We cover zinc and polymetallics here for completeness, alongside Peru's agricultural and seafood exports, because the same vetting discipline applies across the export base. For bulk-commodity buyers the takeaway is the same one we apply everywhere: the supplier you select, and how thoroughly it is checked, matters more than the flag on the cargo.
Demand for Peruvian zinc is concentrated in a few smelter markets
Source: Peru Sourcing Partners analysis
We track Peru's zinc and polymetallics supply base for completeness
Peru's mining export stream sits alongside the agricultural and seafood origins we follow most closely. If you are mapping Peruvian concentrate supply, our research desk maintains an origin-level view of producers, grades and shipment reliability.
Request an introductionCommon questions
Is Peru really the world's largest zinc exporter?
Peru is the world's largest exporter of zinc ores and concentrates by value, accounting for roughly 15.1% of global zinc ore export value in 2024, ahead of Australia and Bolivia.

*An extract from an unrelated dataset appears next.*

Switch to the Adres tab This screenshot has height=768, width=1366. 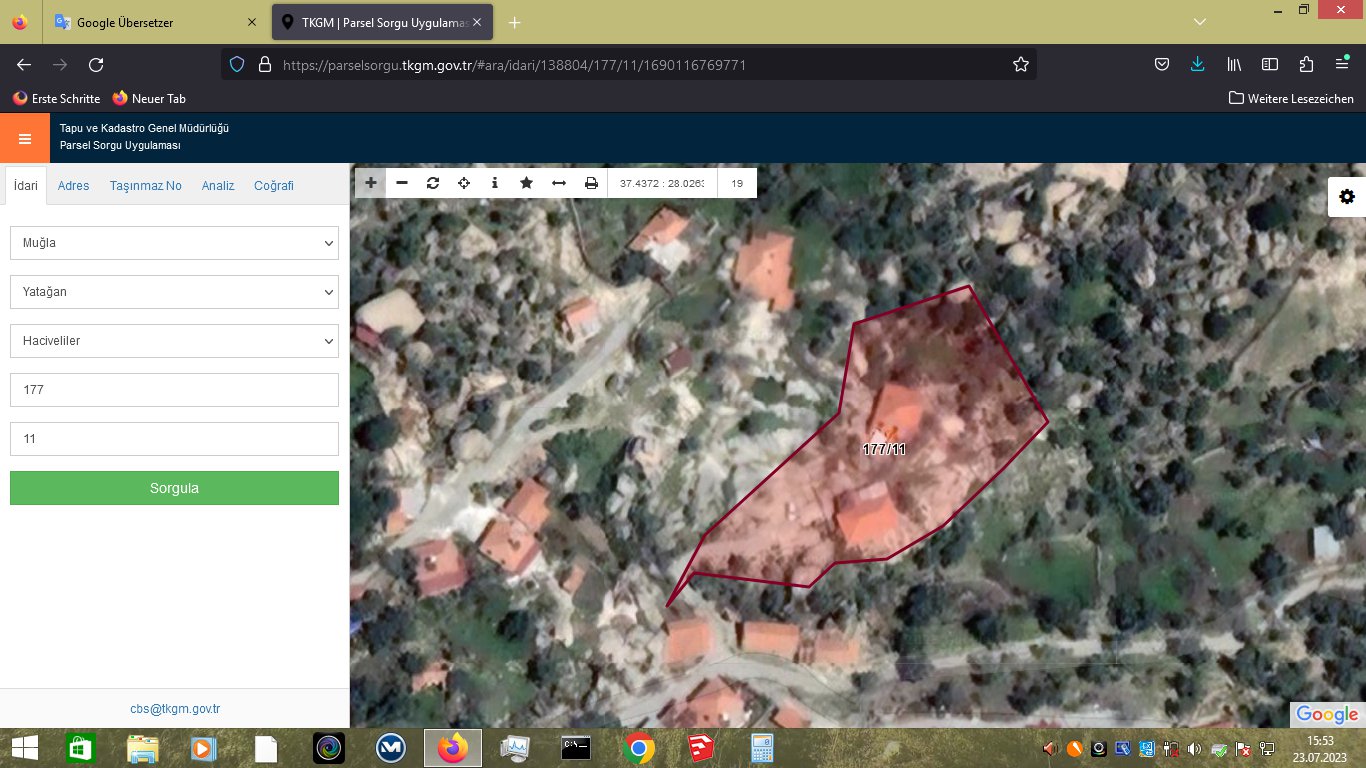[x=73, y=186]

On the mining side it is the world's No. 2 zinc producer after China. The leadership is in concentrate exports rather than refined metal.
Why is Peruvian zinc described as polymetallic?

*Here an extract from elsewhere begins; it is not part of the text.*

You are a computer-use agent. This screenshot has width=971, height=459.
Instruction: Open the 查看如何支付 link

Peru's zinc ore bodies carry significant silver and lead. The same export stream makes Peru the world's No. 3 silver producer, at about 3,100 tonnes in 2024, and a major lead exporter, around 827,000 tonnes in 2023. A single Peruvian concentrate can therefore deliver a combined zinc, silver and lead payable, which is why by-product assays matter as much as headline zinc grade.
Where does Peru's zinc concentrate go?
It flows mainly to smelter markets in Asia and Europe. In 2023 China took about 41% of Peru's zinc ore and concentrate export value, with South Korea and Spain the next largest destinations; together those three markets accounted for roughly 55% of the value. Brazil is also a notable buyer. The pattern tracks where zinc smelting capacity is located.
About the data: Figures reflect the latest full export and production years available, 2023 to 2024, cross-checked across at least two public trade and mining data sources. Figures reflect Peru export data curated and classified by Peru Sourcing Partners.